- _ASSIGNED TASK_
The word "thumbnail" marks the lines to report; pull each of them from the listing.

[[ RECORDS FOR THE EXERCISE, beginning ]]

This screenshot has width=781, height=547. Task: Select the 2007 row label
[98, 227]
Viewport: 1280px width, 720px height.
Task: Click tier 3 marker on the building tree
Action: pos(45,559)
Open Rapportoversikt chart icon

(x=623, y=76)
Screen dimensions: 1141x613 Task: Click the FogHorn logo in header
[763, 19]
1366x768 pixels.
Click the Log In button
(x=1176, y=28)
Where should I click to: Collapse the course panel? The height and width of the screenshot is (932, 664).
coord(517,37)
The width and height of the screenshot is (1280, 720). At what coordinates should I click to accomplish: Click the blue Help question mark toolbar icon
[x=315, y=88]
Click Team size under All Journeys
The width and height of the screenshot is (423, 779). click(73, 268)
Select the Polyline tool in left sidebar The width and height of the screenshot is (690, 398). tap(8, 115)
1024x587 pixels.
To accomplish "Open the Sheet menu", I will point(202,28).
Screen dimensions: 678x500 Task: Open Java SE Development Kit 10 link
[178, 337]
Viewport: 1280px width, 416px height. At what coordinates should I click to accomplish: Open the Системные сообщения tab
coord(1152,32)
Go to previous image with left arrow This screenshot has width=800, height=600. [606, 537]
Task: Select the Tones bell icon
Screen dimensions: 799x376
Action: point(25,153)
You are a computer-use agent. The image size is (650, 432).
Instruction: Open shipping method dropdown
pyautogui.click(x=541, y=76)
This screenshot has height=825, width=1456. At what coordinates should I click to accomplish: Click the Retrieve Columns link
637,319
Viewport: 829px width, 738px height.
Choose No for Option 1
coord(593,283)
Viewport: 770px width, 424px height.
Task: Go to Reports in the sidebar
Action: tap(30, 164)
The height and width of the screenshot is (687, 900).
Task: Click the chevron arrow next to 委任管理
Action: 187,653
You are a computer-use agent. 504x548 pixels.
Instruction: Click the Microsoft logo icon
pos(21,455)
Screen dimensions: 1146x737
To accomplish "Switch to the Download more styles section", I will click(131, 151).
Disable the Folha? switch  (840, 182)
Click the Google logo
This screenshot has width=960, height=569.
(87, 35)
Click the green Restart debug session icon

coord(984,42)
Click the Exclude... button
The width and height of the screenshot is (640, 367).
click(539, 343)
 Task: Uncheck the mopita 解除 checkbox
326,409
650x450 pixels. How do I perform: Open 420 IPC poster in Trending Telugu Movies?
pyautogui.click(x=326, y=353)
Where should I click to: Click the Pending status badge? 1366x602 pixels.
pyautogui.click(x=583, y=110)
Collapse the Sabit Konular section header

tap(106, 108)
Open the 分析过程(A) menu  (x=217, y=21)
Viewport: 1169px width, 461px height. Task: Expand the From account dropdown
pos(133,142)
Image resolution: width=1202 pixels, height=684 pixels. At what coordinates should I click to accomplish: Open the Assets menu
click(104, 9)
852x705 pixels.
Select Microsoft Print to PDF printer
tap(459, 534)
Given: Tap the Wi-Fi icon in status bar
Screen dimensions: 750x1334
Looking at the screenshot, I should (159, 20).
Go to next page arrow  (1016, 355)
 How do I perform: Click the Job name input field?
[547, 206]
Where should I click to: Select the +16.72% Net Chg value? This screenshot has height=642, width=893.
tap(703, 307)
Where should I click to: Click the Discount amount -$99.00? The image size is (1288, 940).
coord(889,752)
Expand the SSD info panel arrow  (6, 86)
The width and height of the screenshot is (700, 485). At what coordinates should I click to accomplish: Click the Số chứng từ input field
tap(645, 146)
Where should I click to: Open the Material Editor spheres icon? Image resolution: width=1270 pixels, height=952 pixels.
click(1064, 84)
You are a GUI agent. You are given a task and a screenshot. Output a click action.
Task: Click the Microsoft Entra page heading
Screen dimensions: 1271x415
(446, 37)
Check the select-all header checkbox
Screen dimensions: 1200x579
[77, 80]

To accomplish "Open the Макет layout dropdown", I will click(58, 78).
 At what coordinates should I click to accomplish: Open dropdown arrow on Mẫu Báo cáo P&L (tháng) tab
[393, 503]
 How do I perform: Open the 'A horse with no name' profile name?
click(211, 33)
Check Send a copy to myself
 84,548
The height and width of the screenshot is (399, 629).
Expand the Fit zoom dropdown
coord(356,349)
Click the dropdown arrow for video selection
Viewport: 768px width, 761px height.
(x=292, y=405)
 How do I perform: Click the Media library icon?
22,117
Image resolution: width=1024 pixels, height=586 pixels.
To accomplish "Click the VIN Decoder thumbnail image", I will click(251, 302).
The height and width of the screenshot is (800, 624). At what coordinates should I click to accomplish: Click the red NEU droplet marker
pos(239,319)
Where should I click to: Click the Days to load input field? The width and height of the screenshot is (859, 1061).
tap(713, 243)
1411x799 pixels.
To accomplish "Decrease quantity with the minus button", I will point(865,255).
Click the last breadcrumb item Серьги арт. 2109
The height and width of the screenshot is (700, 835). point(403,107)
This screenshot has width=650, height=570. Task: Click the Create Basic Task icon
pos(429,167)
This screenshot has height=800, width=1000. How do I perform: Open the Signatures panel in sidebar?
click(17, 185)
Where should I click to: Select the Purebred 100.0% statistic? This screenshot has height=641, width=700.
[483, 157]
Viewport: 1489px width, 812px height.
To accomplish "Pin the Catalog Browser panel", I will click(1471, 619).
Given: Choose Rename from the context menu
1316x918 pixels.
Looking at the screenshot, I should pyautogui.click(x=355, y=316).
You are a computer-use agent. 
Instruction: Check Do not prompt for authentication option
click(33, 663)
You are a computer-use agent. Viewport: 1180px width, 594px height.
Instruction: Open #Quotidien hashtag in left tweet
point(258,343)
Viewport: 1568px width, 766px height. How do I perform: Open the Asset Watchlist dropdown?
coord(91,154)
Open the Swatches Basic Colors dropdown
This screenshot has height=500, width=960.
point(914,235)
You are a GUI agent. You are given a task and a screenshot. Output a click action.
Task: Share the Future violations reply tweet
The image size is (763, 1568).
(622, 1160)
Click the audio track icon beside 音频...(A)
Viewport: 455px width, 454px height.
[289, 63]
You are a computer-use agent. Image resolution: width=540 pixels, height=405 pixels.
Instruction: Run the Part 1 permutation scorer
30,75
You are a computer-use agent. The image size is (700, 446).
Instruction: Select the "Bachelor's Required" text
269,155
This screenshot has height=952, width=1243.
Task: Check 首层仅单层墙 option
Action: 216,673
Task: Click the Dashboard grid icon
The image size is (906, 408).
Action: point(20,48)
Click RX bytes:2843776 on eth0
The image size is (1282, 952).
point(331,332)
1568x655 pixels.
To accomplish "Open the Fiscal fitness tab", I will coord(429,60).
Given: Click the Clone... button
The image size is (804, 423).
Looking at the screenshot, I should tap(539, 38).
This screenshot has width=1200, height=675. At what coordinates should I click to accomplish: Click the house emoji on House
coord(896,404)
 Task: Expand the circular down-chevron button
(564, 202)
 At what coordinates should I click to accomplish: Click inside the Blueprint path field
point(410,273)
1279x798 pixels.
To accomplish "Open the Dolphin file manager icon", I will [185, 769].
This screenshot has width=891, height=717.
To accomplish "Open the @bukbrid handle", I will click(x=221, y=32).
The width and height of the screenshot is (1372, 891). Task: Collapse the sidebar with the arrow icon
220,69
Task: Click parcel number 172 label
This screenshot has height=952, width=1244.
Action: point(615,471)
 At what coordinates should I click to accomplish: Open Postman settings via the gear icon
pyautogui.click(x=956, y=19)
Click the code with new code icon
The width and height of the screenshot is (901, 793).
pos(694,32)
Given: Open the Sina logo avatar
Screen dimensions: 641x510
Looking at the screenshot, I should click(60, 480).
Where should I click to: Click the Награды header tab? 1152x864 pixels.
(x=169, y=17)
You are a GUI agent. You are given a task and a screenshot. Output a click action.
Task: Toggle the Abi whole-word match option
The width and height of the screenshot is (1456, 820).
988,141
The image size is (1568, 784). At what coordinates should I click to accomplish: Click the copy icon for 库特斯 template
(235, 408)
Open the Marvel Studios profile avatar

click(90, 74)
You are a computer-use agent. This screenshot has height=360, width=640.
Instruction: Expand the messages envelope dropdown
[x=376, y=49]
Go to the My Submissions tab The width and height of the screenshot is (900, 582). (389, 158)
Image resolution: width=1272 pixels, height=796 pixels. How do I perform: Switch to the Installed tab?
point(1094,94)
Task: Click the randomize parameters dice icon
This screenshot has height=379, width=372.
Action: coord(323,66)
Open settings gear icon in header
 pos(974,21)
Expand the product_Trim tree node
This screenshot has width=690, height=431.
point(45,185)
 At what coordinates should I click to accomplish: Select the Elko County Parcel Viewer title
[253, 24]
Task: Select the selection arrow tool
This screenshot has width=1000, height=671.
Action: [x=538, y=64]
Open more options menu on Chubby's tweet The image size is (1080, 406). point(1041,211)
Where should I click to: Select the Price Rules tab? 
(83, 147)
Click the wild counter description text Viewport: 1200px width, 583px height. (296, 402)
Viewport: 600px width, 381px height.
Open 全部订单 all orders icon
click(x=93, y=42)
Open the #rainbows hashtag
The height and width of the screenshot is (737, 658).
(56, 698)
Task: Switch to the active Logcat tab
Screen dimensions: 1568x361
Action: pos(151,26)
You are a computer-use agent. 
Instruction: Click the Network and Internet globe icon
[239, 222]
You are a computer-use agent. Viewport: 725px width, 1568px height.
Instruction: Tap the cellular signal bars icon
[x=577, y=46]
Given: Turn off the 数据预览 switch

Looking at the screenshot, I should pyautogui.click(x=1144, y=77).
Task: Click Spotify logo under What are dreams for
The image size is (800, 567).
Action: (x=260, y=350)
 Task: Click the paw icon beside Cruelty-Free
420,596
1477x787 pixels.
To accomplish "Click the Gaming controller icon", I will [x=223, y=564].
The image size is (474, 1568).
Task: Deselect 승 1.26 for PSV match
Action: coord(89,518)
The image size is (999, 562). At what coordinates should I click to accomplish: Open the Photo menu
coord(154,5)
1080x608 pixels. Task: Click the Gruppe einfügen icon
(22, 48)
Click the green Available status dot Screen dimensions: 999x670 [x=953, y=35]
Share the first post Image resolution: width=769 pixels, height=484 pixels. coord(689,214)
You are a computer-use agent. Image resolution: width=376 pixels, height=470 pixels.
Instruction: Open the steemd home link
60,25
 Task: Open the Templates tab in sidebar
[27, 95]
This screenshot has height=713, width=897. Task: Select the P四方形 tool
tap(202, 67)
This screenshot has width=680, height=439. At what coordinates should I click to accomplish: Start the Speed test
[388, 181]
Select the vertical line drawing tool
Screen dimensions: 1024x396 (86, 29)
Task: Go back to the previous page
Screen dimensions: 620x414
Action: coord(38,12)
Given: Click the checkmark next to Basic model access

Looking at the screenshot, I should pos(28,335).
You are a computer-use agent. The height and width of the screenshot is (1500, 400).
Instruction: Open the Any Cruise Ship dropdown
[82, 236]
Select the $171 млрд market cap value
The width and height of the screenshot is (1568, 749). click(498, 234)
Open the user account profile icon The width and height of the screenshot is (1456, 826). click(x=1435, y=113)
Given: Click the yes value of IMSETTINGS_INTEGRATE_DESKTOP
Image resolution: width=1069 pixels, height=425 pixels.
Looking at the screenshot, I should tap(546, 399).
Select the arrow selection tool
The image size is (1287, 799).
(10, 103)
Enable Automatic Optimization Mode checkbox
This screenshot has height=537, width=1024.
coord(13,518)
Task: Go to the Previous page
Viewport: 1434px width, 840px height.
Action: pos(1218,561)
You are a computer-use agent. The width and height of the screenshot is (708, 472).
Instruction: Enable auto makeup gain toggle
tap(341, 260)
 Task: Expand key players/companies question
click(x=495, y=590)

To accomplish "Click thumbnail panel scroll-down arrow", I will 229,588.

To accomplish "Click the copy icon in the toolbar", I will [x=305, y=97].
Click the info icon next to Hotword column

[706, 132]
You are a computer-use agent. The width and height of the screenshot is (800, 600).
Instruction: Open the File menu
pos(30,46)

[[ RECORDS FOR THE EXERCISE, end ]]

- _RESULT OF THIS EXERCISE_
To accomplish "Click the VIN Decoder thumbnail image", I will click(251, 302).
To accomplish "Click thumbnail panel scroll-down arrow", I will 229,588.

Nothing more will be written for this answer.